## YOUR GOAL
Every line from the one containing "Viewport: 483px width, 448px" to the end of the data below should be copied exactly, but pictures should not.

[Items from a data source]
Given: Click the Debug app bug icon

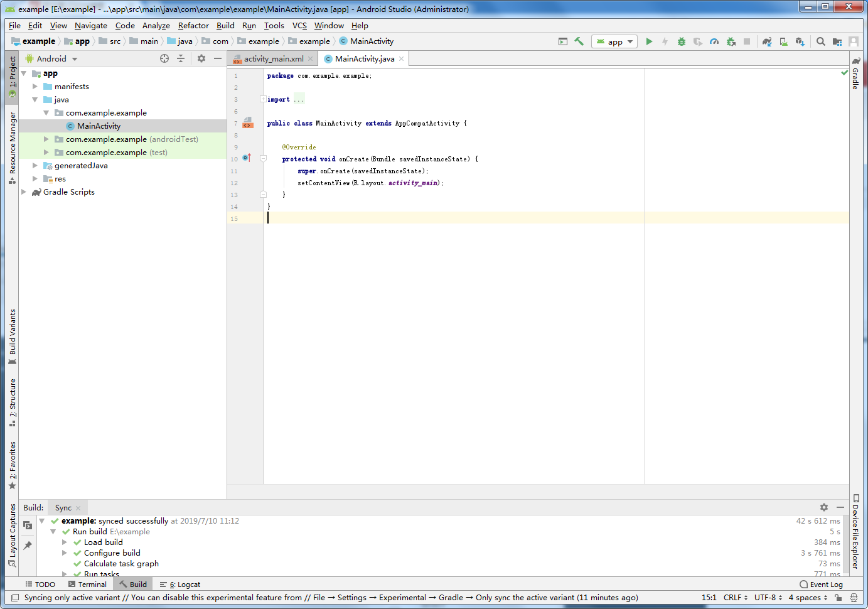Looking at the screenshot, I should pyautogui.click(x=682, y=41).
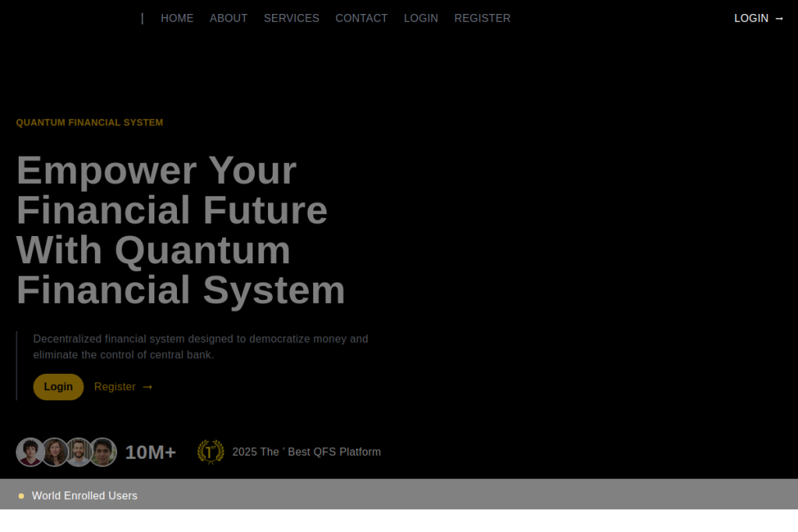Click the third user avatar with the beard
The image size is (798, 532).
coord(79,452)
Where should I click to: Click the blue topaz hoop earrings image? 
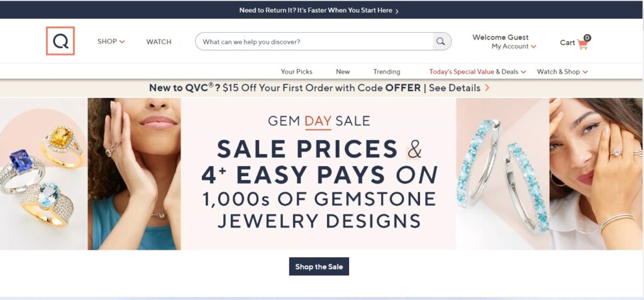502,174
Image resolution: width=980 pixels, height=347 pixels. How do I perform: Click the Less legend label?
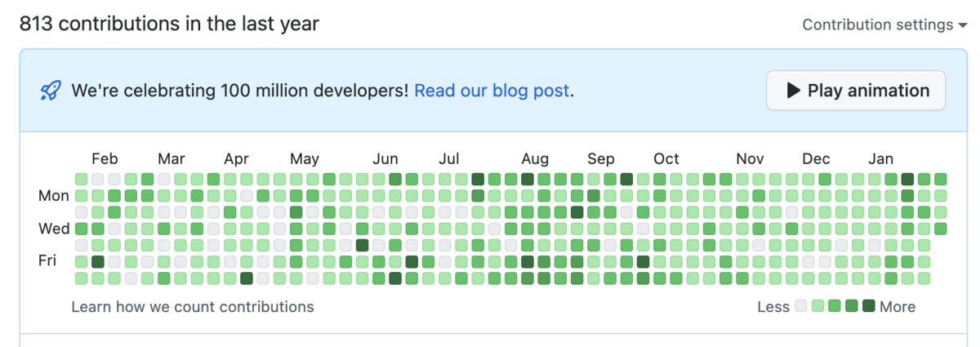773,307
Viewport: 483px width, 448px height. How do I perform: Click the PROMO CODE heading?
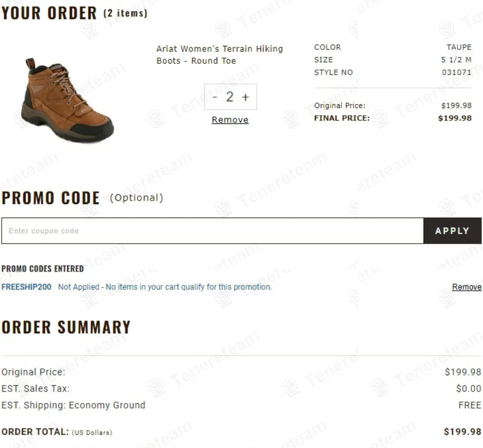pyautogui.click(x=51, y=198)
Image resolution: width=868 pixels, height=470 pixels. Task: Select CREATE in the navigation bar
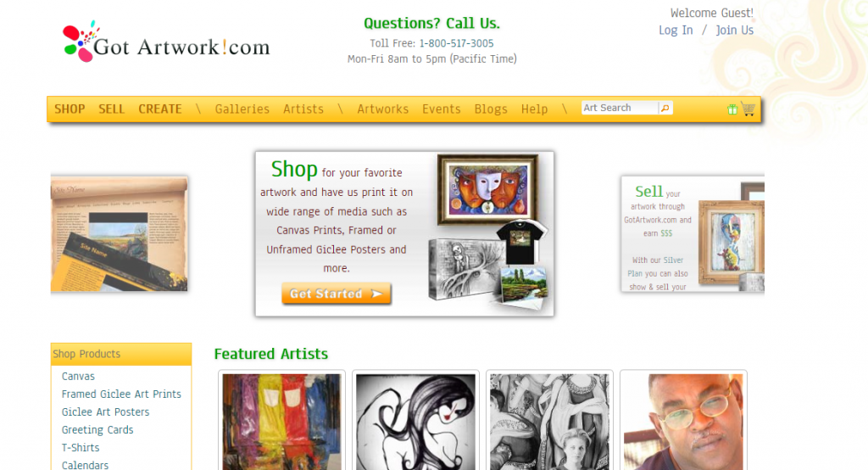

## YOUR SOLUTION
Viewport: 483px width, 448px height. How do I perform: Click the PROMO CODE heading?
pyautogui.click(x=51, y=198)
Image resolution: width=868 pixels, height=470 pixels. Task: Select CREATE in the navigation bar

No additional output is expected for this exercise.